Strange Sift Warnings
1
2
Entering edit mode
13.4 years ago
Tin ▴ 20

Hello,

I am running SIFT, specifically, I was asking SIFT to determine mutation prediction from a GI number, using a command like:

csh SIFT_for_submitting_NCBI_gi_id.csh 289666793 - BEST

I notice that in the SIFTprediction result file, I often get warning messages like these:

289666793       WARNING! S211 not allowed! score: 0.04 median: 1.97 # of sequence: 80
289666793       WARNING! S218 not allowed! score: 0.04 median: 1.96 # of sequence: 83
289666793       WARNING! Y231 not allowed! score: 0.04 median: 1.97 # of sequence: 84
289666793       WARNING! I244 not allowed! score: 0.05 median: 1.96 # of sequence: 87
289666793       WARNING! V246 not allowed! score: 0.05 median: 1.96 # of sequence: 87

I read that if the media score is above 3.25, then the prediction would have low confidence, but these warnings have scores below such threshold, so I am quite puzzled by what it means. I have tried to search for answer but haven't been able to come up with anything. Maybe I can get some expert help from here!

Much thanks in advance,

-Tin

tag2 tag1 • 3.1k views
ADD COMMENT
1
Entering edit mode

Hi Tin, I just recently installed SIFT and noticed the same type of warning messages while testing with a few mutations. I emailed the SIFT group previously with an unrelated question, and received a quick response. I would suggest trying the same - see the "Contact us" link on their website to submit your question.

ADD REPLY
2
Entering edit mode
13.2 years ago
Pauline Ng ▴ 20

Dear Tin,

This is Pauline Ng here, the creator of SIFT. There are many possible inputs for SIFT. One of them is submitting the sequence, where SIFT executes a search for homologous sequences, and then computes predictions. For this program call, (SIFT_for_submitting_fasta_seq.csh), we endeavour to try to get sequences that have a diversity of around 3.25.

However, because this takes a very long time (> 10 minutes), the other option is submitting a NCBI gi id (which you are doing).

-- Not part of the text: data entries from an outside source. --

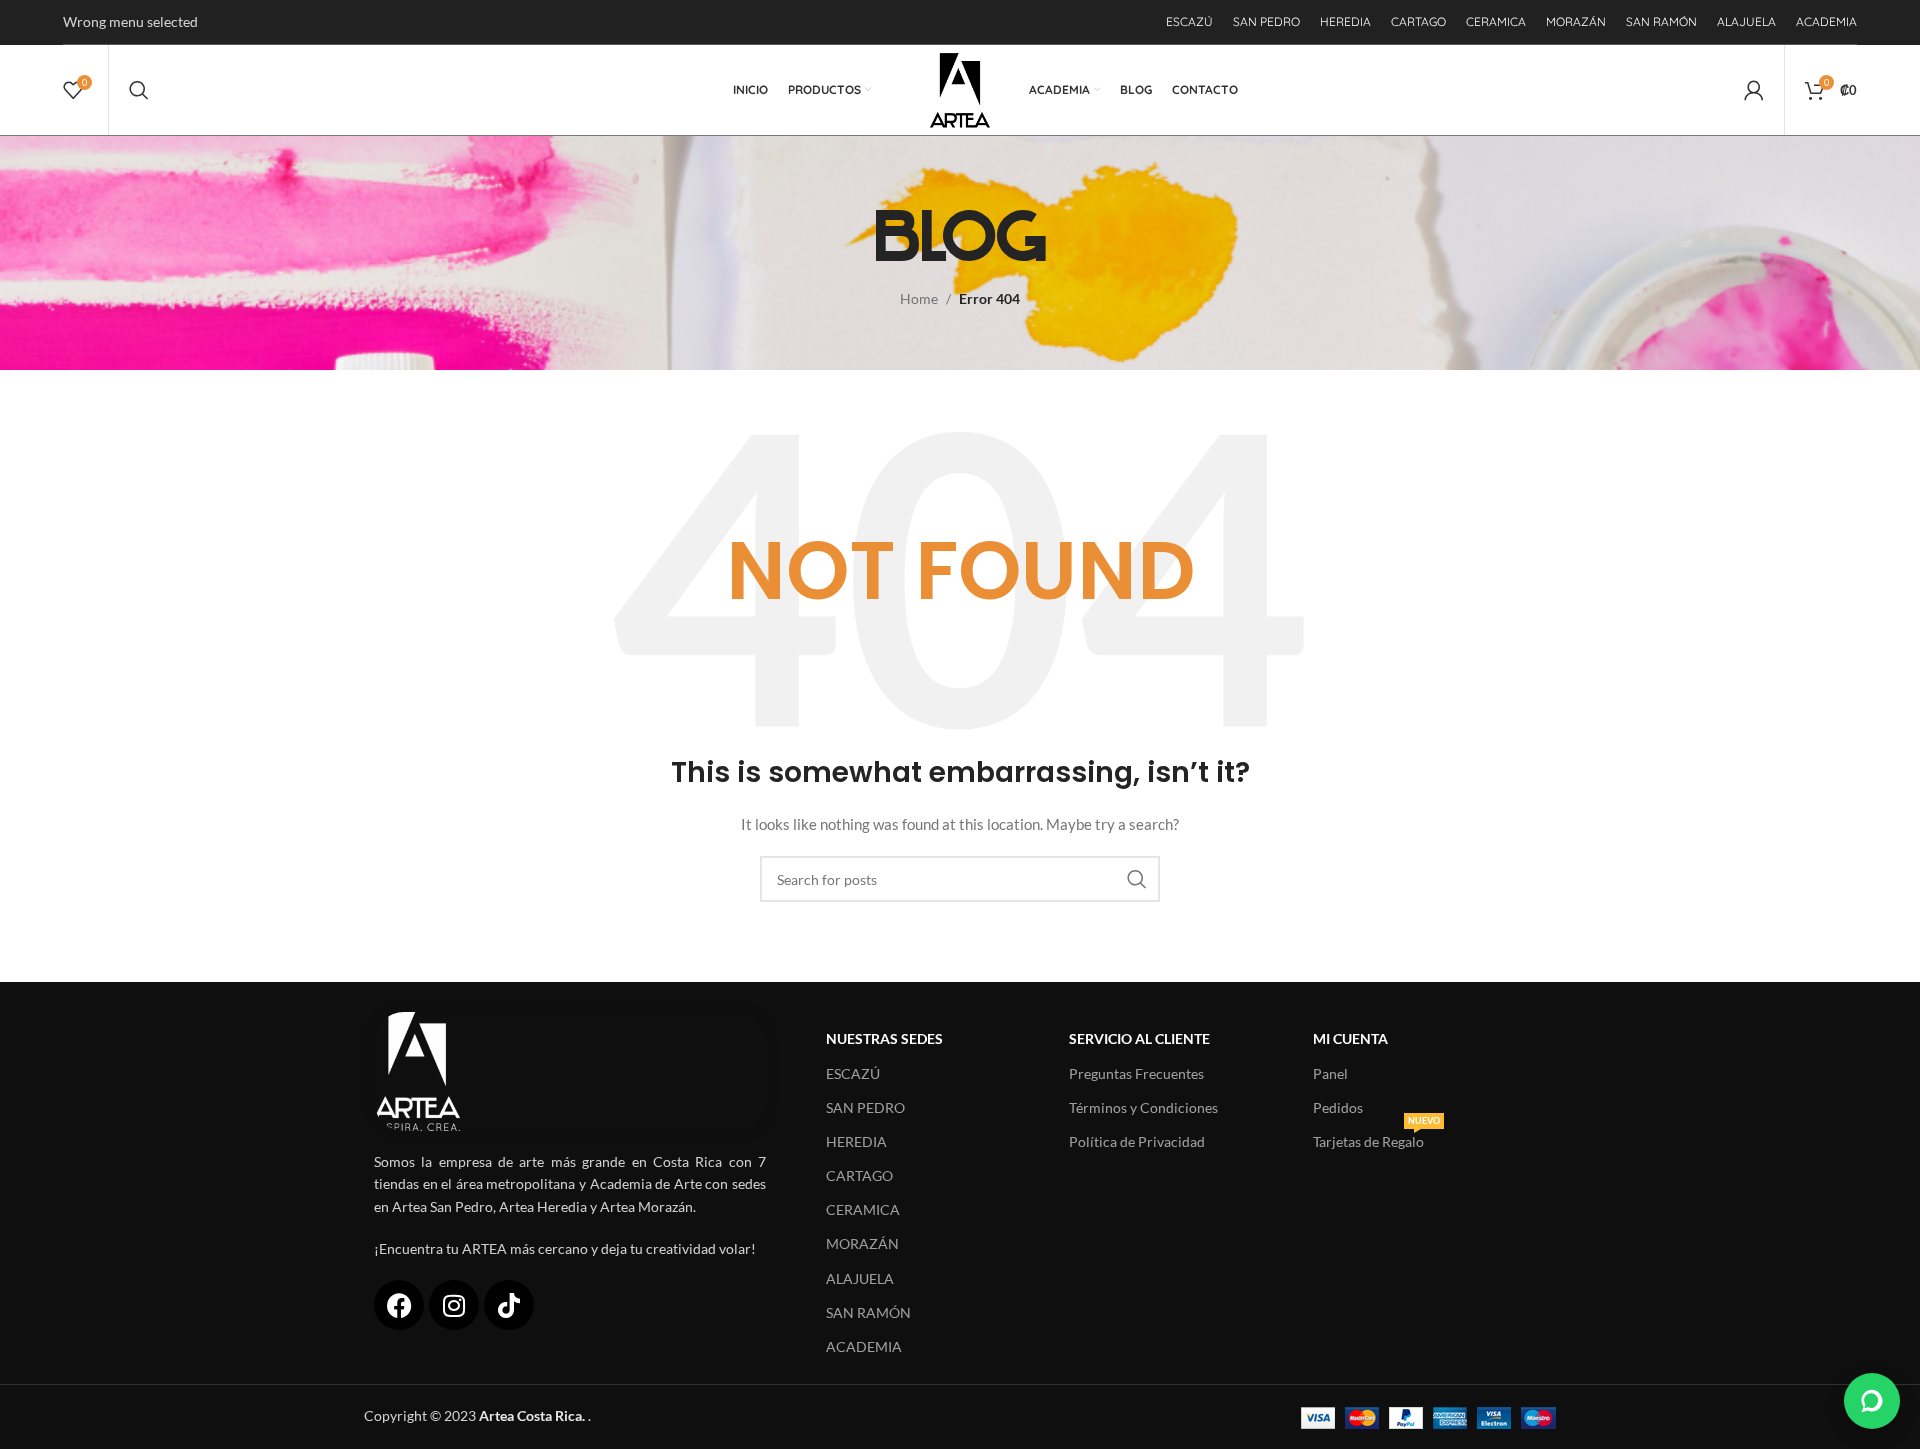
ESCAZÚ (853, 1073)
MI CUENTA (1350, 1038)
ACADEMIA (864, 1346)
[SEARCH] (1137, 879)
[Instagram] (454, 1305)
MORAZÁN (862, 1243)
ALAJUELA (860, 1278)
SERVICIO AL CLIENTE (1139, 1038)
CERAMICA (863, 1209)
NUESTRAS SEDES (884, 1038)
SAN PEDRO (865, 1107)
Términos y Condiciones (1143, 1107)
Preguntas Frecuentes (1136, 1073)
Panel (1330, 1073)
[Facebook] (399, 1305)
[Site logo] (960, 88)
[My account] (1754, 90)
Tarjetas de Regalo (1376, 1137)
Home (919, 298)
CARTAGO (859, 1175)
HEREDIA (856, 1141)
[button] (1872, 1401)
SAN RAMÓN (868, 1312)
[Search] (139, 90)
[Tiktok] (509, 1305)
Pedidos (1338, 1107)
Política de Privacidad (1137, 1141)
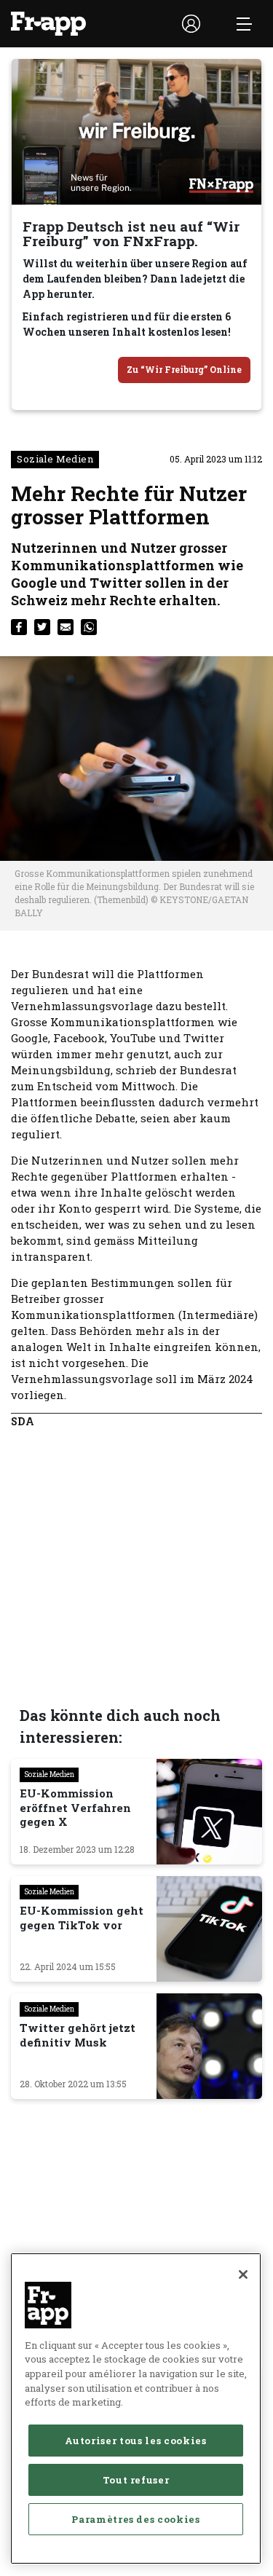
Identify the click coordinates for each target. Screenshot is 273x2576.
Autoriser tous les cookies (135, 2440)
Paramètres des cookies (135, 2519)
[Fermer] (243, 2274)
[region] (135, 2408)
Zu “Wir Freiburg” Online (184, 369)
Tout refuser (136, 2479)
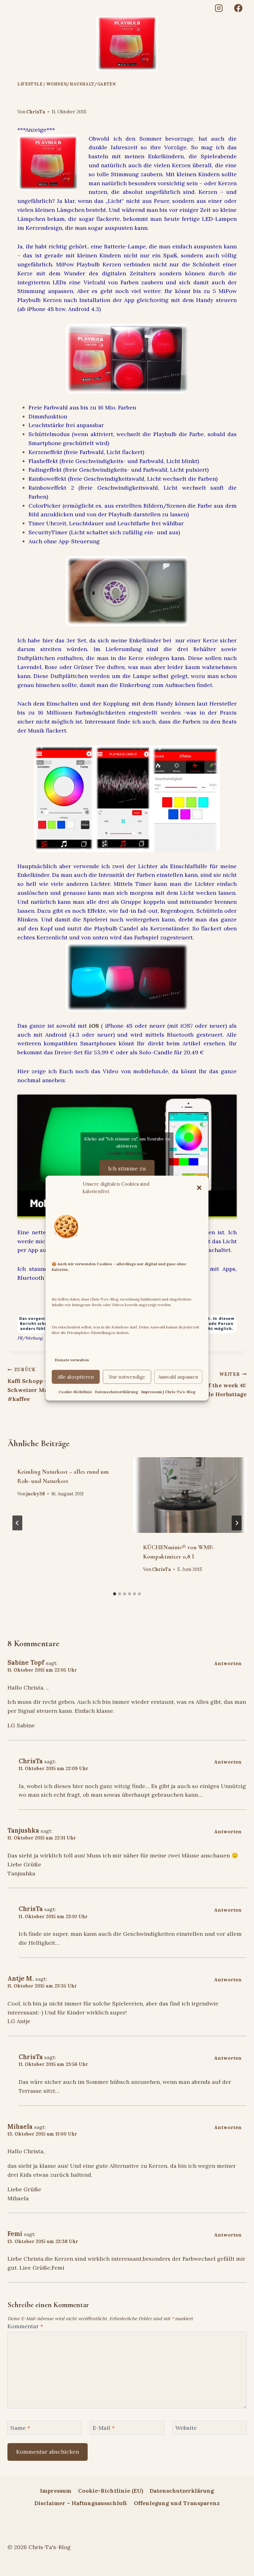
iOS (94, 1025)
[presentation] (190, 1495)
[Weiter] (237, 1522)
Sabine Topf (25, 1663)
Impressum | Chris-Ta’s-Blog (168, 1391)
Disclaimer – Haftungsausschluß (80, 2503)
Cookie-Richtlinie (75, 1391)
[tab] (114, 1593)
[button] (199, 1187)
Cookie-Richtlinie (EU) (110, 2490)
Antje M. (20, 1979)
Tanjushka (23, 1830)
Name (20, 2428)
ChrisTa (35, 112)
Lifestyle (30, 83)
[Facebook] (238, 8)
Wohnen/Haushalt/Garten (81, 83)
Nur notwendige (127, 1377)
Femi (14, 2234)
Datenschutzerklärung (116, 1391)
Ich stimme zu (127, 1168)
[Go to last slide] (17, 1522)
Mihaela (20, 2127)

In this case we go to the NCBI website and ask NCBI for the pre-computed BLAST search (BLink), and then use this as the basis for homologous sequences. In this process, there is no selection of diversity of sequences for 3.25 We assume that NCBI is correct and don't try to select specific sequences because the "BEST" option for NCBI are supposed orthologues, which should theoretically give the best possible prediction.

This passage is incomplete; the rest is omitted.